# Exercise details
The result should be the lines from the one that contains "The height and" to the final line of the entries below, copied exactly and with no pictures.

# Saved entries
————

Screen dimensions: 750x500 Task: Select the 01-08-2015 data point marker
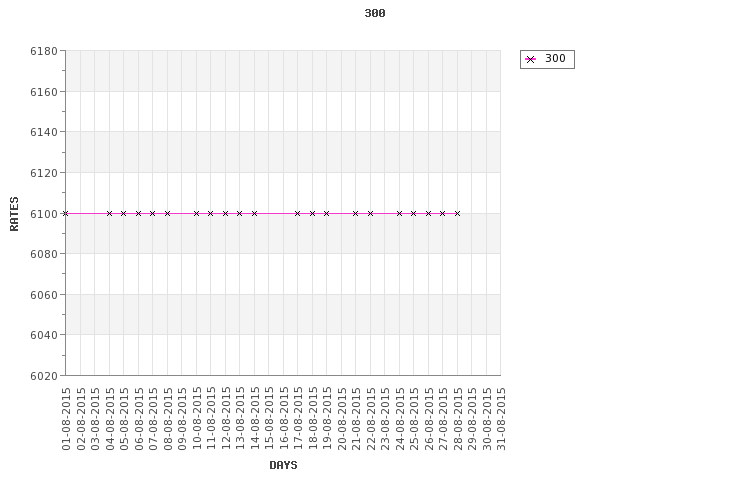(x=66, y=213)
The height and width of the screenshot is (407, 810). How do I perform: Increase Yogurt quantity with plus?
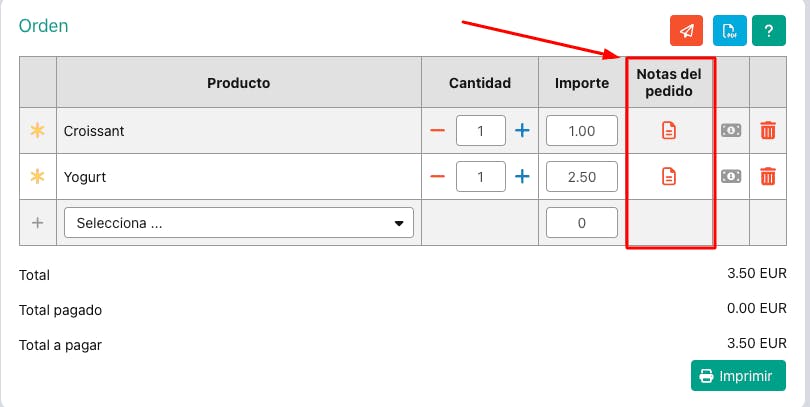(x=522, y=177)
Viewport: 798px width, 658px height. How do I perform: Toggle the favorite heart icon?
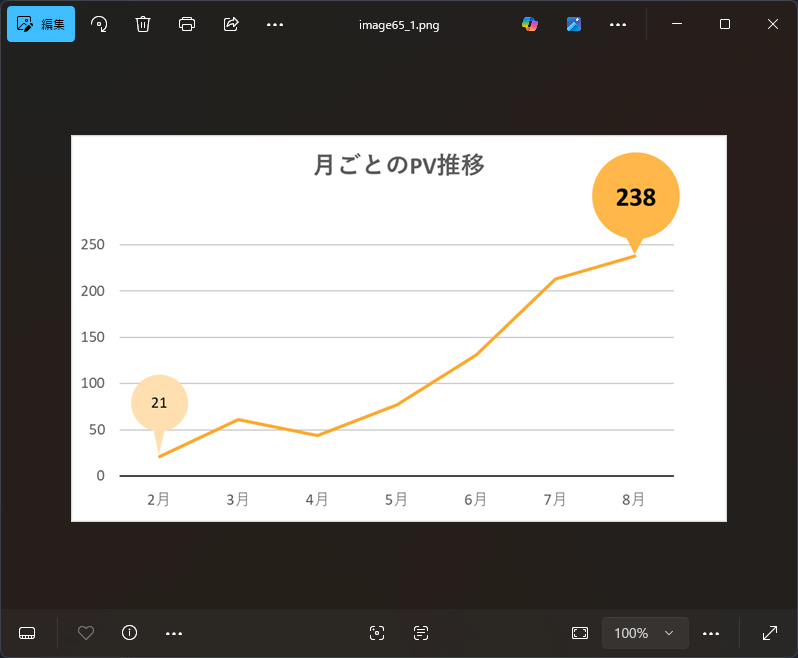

————

# Task response
The height and width of the screenshot is (407, 810). How do I perform: Increase Yogurt quantity with plus?
(x=522, y=177)
Viewport: 798px width, 658px height. How do I perform: Toggle the favorite heart icon?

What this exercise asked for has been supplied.